* The records *

┄┄┄┄┄┄

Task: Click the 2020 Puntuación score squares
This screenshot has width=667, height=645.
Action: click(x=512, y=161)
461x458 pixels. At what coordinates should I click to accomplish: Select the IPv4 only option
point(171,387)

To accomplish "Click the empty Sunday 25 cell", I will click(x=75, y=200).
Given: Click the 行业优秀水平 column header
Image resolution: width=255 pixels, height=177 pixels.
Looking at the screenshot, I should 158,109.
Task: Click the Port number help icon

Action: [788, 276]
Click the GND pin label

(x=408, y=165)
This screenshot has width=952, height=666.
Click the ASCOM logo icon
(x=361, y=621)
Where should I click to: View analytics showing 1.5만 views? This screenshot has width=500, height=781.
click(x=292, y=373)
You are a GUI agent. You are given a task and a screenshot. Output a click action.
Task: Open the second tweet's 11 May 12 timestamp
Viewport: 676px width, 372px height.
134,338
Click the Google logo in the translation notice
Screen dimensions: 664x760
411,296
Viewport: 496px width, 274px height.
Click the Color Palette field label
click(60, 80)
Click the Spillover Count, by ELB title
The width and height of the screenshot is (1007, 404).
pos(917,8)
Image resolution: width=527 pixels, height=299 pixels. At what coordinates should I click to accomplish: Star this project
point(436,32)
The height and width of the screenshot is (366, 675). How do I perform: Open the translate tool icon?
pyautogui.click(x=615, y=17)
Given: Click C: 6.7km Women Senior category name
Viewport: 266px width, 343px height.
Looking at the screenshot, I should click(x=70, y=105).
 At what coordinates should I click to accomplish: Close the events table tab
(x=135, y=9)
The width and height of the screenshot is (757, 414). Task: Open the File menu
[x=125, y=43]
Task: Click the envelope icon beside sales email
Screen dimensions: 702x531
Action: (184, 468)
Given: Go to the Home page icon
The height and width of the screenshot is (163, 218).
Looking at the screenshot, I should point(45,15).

┄┄┄┄┄┄

* Problem to solve *
Repeat the items above word for word, from the line that contains "461x458 pixels. At" through the line that contains "(x=361, y=621)", including both of those lines.

* Completed exercise *
461x458 pixels. At what coordinates should I click to accomplish: Select the IPv4 only option
point(171,387)

To accomplish "Click the empty Sunday 25 cell", I will click(x=75, y=200).
Given: Click the 行业优秀水平 column header
Image resolution: width=255 pixels, height=177 pixels.
Looking at the screenshot, I should 158,109.
Task: Click the Port number help icon

Action: [788, 276]
Click the GND pin label

(x=408, y=165)
This screenshot has width=952, height=666.
Click the ASCOM logo icon
(x=361, y=621)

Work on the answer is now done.